The first generation of Christians was occupied with grasping for themselves and explaining to others the identity of Jesus of Nazareth. One of the earliest identifiers is expressed in the confession, “Jesus is Lord” (1 Corinthians 12:3; Romans 10:9). His original disciples also designated Jesus as Messiah, Son of God, Savior of the world, Word of God, and many more titles. Jesus saves and judges the world. He is the one through whom God created the universe (Hebrews 1:1-3) and the one in whom the fullness of God dwells (Colossians 2:9).
He existed in the “form of God” but took on the “form of a servant” (Philippians 2). The eternal Word became flesh and lived among us (John 1:14). He is the “true God and eternal life” (1 John 5:20). Jesus is not identified in a one-to-one correspondence with the God of Israel to whom Jesus prayed as “Father.” He is distinct from but in the closest and most intimate relationship with the God the Father.

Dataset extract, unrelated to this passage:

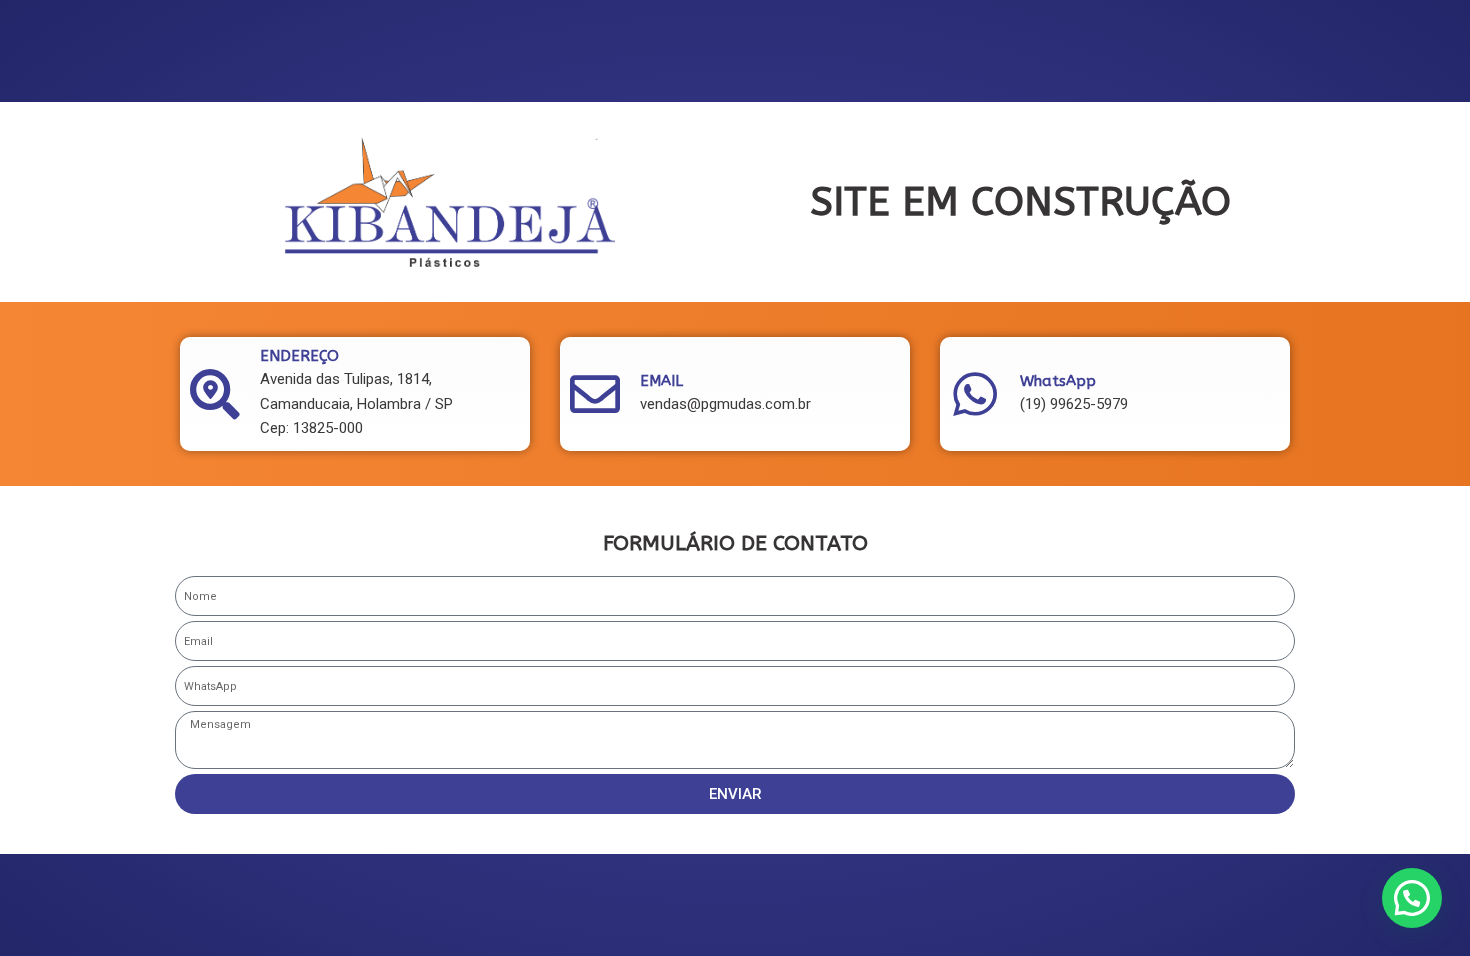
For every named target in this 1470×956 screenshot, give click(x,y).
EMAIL (661, 381)
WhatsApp (1058, 381)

Though Jesus is called a prophet, lawgiver, messenger and teacher, he is more, much more. The Gospel of Mark begins with the affirmation that this is the story of “Jesus the Messiah, the Son of God” (Mark 1:1). Mark’s gospel tells the story of how Jesus came to be recognized as “Messiah” and “Son of God.” John baptized with water, but Jesus will baptize with the Holy Spirit. What a contrast! Jesus speaks with authority and casts out demons, which recognize him as “the Holy One of God” (1:24). He heals the sick and raises the dead with a simple command and in complete confidence.
In Mark 8, Jesus asks the question “Who do people say that I am?” At this point in the narrative, Jesus’ actions and words have asserted such unprecedented authority and provoked such wonder that none of the usual labels can do him justice. Peter replies to Jesus, “You are the Christ” (8:28). But not even that label says all that needs to be said about Jesus. For “messiah” means one anointed to be “king,” and Jesus, we discover, is more than a king.
In the next chapter (Mark 9), Jesus is transfigured and meets with Moses and Elijah. The three disciples wish to honor Jesus as the equal of Moses the great lawgiver and Elijah the greatest of the prophets. But God, speaking from heaven declares, “This is my Son listen to him.” Jesus is greater than the law and the prophets! He is God’s “Son.” Mark wants us to view Jesus’ messiahship or kingship—which could be viewed simply as an office like those of prophet and priest—in light of his “Sonship.” When the human beings in Mark’s gospel speak about Jesus’ identity, they speak of him as the bearer of an office such as king or prophet, but when God or demons speak, they speak about Jesus’ person, that is, the inherent personal qualities that make him qualified for the work he does and the offices he holds.
In Mark, as well as the rest of the New Testament, the title “Son of God” means more than an office; it means an intimate relationship with the Father based not simply on a divine choice but on something analogous to natural kinship. John calls Jesus “the only-begotten” Son of God, emphasizing the uniqueness of Jesus relationship to the Father (John 1:15), and Paul contrasts Jesus the Son of God with “the sons of God” who are adopted into “sonship,” in an obvious contrast between natural born and adopted children (Romans 8:15). Jesus is “Son of God” by nature. There never was a time when he was not God’s Son.
Israel’s lawgivers, prophets, judges and priests were chosen by God from among the people and endowed with the authority of the office. Whatever authority they exercised or wisdom they displayed derived not from their own persons but from their divine appointment. Apart from that divine choice, they are just like their brother and sister Israelites. But Jesus was not only chosen and appointed for his work in this world. He was sent from the Father. He is not qualified because he was appointed but he was appointed because he was qualified. And this fact distinguishes Jesus Christ from all prior and succeeding prophets, priests and lawgivers. Jesus is Lord.